**Page extract**
When he identified the bill was fake, the patron was out of the establishment. When the police arrived, he was outside of the establishment, which normally never takes place.
Why he was still there, we're not sure.
Most of the time when patrons give us a counterfeit bill, they don't even know it's fake.
So when the police are called, there's no crime being committed.
They just want to know where they got it from.
And that's usually what takes place.
It's hard for me to imagine all this started over a $20 counterfeit bill.
Having prosecuted violent felonies for my whole legal career, almost, I would never even assume
there'd be an arrest over one $20 bill. But why is Cup Foods falling under attack? They got a
counterfeit. They call cops. That's what they're supposed to do.
And to you, Sierra Gillespie, CrimeOnline.com investigative reporter, I imagine the reason
George Floyd was still outside was either A, he didn't know he had used a counterfeit,
and he, I believe, bought a pack of cigarettes and was having a smoke. I imagine that's what
happened. But fill me in, Sierra Gillespie. How did the whole thing start?
All right.
So it was pretty basic.
As you said, he was outside.
Nothing really was going on at the time.

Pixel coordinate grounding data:
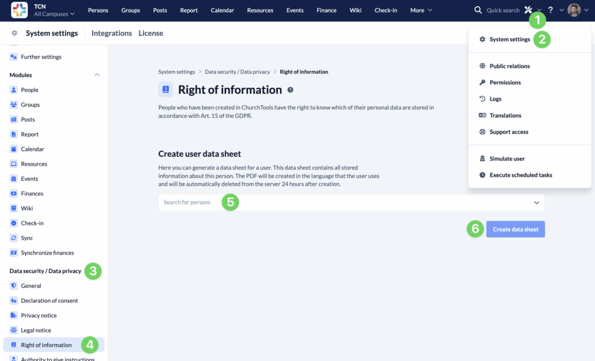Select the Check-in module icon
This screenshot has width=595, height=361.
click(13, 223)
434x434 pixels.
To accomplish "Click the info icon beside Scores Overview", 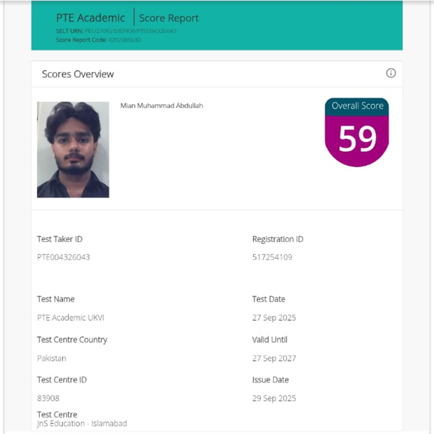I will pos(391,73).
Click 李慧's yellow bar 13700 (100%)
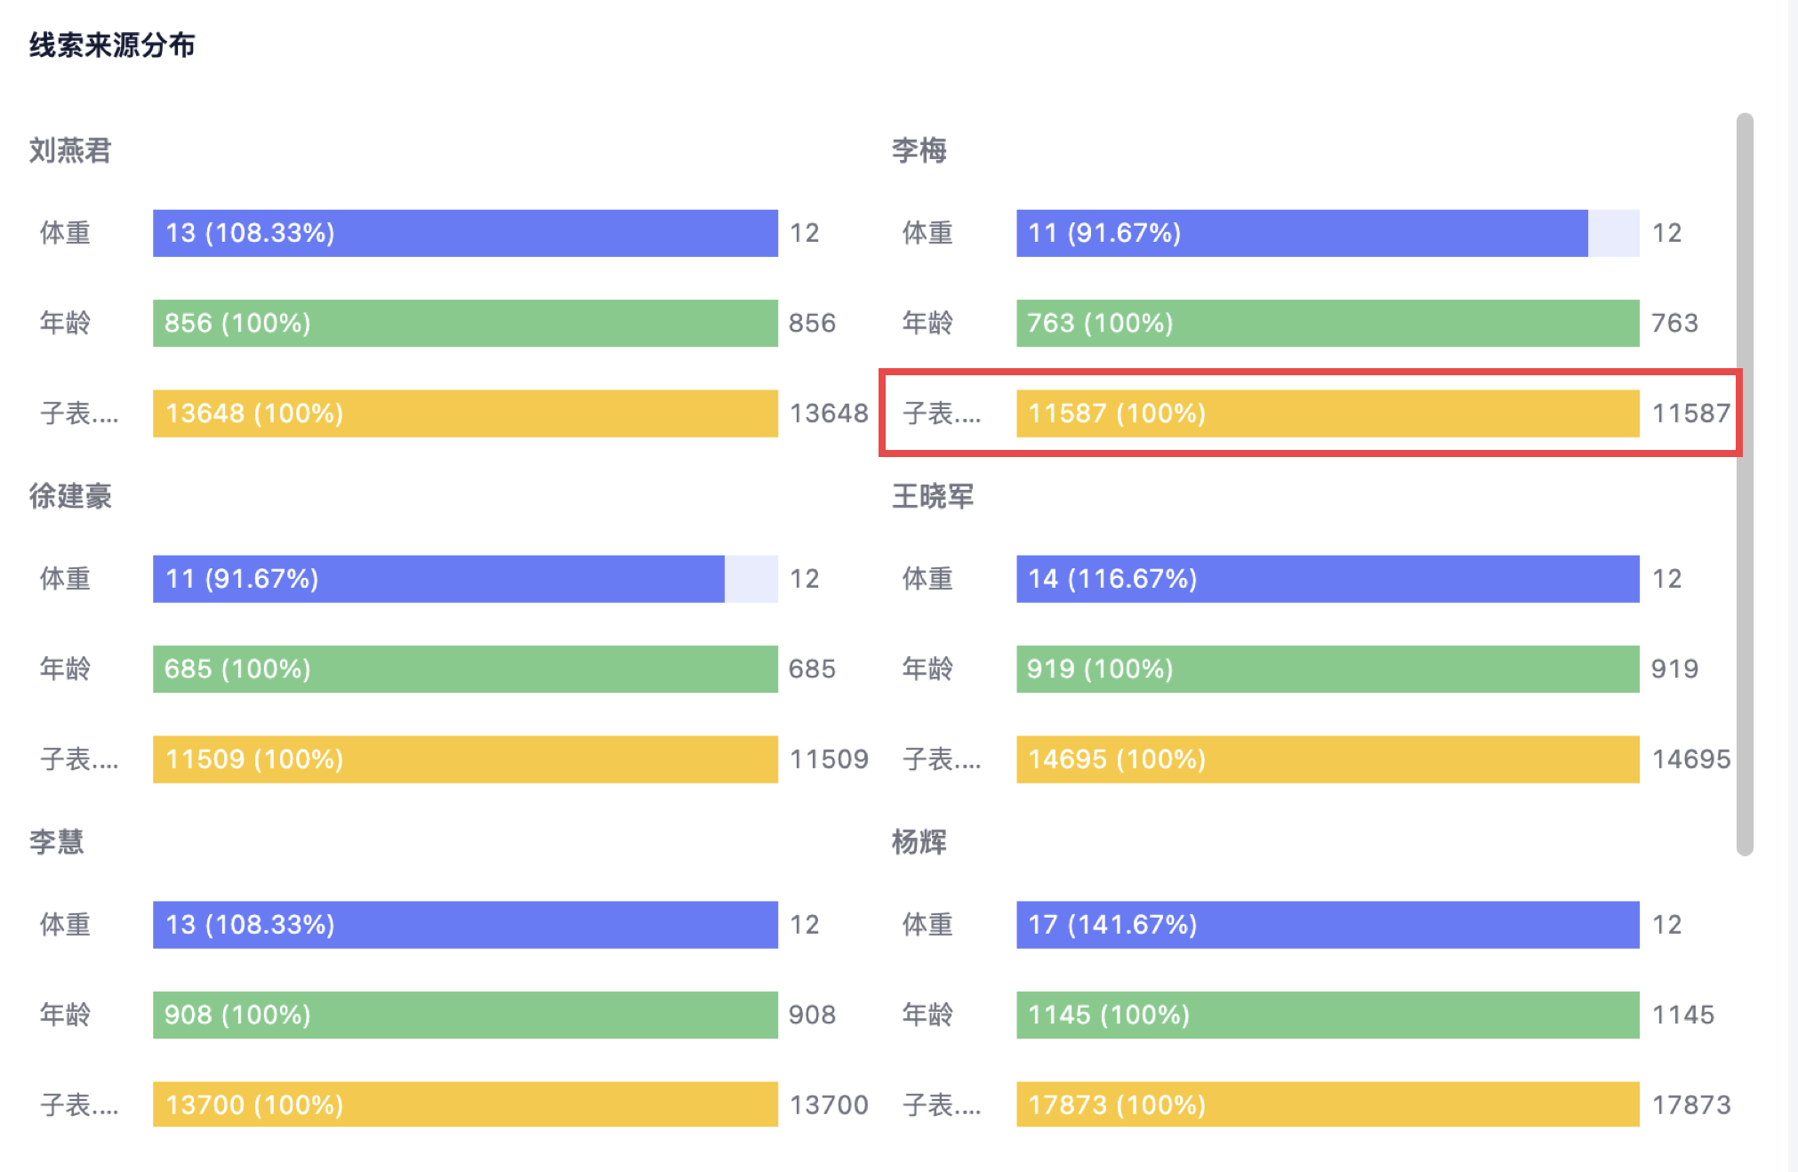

**Parts of the exercise**
a) In the transcript about the counterfeit $20 bill, what do the police usually want to know when they are called?
b) Check each statement against the transcript about the counterfeit $20 bill. For each one, answer yes or no and quote the words that decide it.
(i) The patron was inside the establishment when the police arrived.
(ii) The speaker who prosecuted violent felonies would not have expected an arrest over one $20 bill.
(iii) Sierra Gillespie is introduced as an investigative reporter for CrimeOnline.com.
c) Extend the transcript about the counterfeit $20 bill, picking up after its last line.

**Responses**
a) They want to know where the patrons got the counterfeit bill from.

b)
(i) No: "When the police arrived, he was outside of the establishment"
(ii) Yes: "I would never even assume there'd be an arrest over one $20 bill"
(iii) Yes: "Sierra Gillespie, CrimeOnline.com investigative reporter"

c)
I mean, he was just kind of hanging out in a vehicle with a couple other people when
the officers arrived.
And from what we've heard over and over again in the weeks since this happened, he wasn't
violent in any way and he wasn't resisting arrest in any way.
We've seen this on surveillance video and some of the video that bystanders there were shooting.
He didn't resist arrest.
He didn't put up a fight, and he was going along with everything that the officers were asking.
I overall agree with you 200%, Sierra.
However, there was a struggle inside the police car. I believe they
were transferring him from one cop car to another. You can see a struggle in there. And according to
reports, he was saying, I'm claustrophobic. He's having a hard time. I don't know that that amounts
to a struggle, but there was some, something going on in the car. Here's the other thing to Jason Oceans.
Even if there was a brief struggle inside
the back of the police car before he was taken out,
that would still not justify what happened. Time had passed. The guy was laying
on the ground face down. So, any
previous resistance due to claustrophobia or whatever reason wouldn't matter.
You're correct, Nancy.
I mean, what you're taught at the academy or any retraining is that once you have the suspect under control, that's it.
You've got them under control. So as he's down on the ground with, you know, handcuffed
at that point, if he was still being belligerent, you would simply carry him and place him in the
in the vehicle. But, you know, another thing, at that point that he was violent.
I can't really trust what I'm seeing in the headlines and on TV.
I'll tell you what I found.
It was on Washington Post website, Jason,
and they had gathered surveillance video from Cup Foods,
where the counterfeit bill started,
from sidewalk video there at 38th Street, from people's cell phones, from all different surveillance videos.
Oh, yes.
And they threw in police and EMT calls.
I believe it was mostly ambulance calls.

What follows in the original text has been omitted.